Why it was worth building
The thing I keep coming back to is that the trade-off I started with — smart and convenient vs. private and offline — turned out to be smaller than I expected. Not gone. Smaller.
VisionKit handles the vast majority of receipts well enough that most users will never notice the edge cases. The offline experience is genuinely better than cloud apps in the situations where it matters most. And knowing that none of this touches a server is not a theoretical reassurance — it’s a structural fact about how the app is built.
If you’ve been looking for an expense tracker that doesn’t require an account, works on a plane, and doesn’t phone home when you scan a receipt — that’s what I built.
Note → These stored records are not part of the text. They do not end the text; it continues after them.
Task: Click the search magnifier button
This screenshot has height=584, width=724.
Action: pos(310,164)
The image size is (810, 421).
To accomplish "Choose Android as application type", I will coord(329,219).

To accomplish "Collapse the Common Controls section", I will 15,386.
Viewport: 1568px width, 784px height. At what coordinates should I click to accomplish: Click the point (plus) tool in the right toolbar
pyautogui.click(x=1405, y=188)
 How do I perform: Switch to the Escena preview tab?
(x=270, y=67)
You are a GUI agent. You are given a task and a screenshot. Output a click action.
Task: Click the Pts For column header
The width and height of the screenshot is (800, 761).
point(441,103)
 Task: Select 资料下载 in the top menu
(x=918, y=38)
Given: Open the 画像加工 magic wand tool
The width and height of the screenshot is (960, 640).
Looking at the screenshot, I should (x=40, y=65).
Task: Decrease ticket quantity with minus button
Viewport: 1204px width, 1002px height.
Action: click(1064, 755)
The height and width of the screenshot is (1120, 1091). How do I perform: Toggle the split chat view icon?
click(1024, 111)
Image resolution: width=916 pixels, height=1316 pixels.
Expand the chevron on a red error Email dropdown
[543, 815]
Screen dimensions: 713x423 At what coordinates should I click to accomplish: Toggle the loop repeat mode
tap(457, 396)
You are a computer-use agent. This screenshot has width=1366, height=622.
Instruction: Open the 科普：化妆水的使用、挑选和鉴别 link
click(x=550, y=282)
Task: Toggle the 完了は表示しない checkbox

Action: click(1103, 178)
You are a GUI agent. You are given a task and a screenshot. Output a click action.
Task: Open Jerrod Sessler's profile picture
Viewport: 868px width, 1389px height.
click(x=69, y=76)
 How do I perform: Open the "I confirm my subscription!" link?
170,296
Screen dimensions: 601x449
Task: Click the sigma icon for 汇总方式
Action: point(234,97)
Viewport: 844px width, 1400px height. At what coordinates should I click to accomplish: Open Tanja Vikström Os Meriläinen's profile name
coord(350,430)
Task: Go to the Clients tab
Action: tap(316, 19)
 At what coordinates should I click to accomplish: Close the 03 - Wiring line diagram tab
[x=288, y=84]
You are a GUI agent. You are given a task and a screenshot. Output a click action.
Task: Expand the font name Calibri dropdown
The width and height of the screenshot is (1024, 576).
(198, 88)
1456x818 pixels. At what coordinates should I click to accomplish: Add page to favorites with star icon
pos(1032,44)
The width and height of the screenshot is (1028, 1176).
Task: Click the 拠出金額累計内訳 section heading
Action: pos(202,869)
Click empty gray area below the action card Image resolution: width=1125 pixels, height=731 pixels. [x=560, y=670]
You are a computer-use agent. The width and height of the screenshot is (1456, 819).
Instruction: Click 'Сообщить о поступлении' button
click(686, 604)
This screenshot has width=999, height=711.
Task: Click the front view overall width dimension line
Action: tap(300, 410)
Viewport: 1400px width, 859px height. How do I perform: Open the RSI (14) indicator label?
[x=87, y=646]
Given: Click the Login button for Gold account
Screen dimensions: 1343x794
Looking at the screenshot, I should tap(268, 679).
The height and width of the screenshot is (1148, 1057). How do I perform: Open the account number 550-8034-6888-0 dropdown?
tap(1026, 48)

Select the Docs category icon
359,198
Gastos is a local-first expense tracker for iPhone. Log expenses by text, receipt photo, or voice. On-device AI, Travel Mode, and everything stays on your phone.
Frequently asked questions
- Can an app use AI without sending data to a server?
- Yes. Apple provides on-device frameworks — Vision and VisionKit for image analysis and OCR, Speech (SFSpeechRecognizer) for voice transcription, and Natural Language (NLEmbedding) for semantic text understanding — that run entirely on the iPhone's processor. Gastos uses these for receipt scanning, voice input, and text search. No API keys, no server calls, no data leaving your device.
- What frameworks does Apple provide for on-device AI?
- Vision and VisionKit for image analysis and OCR, Speech (SFSpeechRecognizer) for voice transcription, and Natural Language (NLEmbedding) for semantic text understanding. All run locally on Apple Silicon.
- How do you build an app that works completely offline?
- Use on-device storage (SwiftData), on-device AI frameworks, and cache any external data — like exchange rates — locally. The key constraint: no feature can depend on a network call to function. If it needs the internet, it needs a fallback.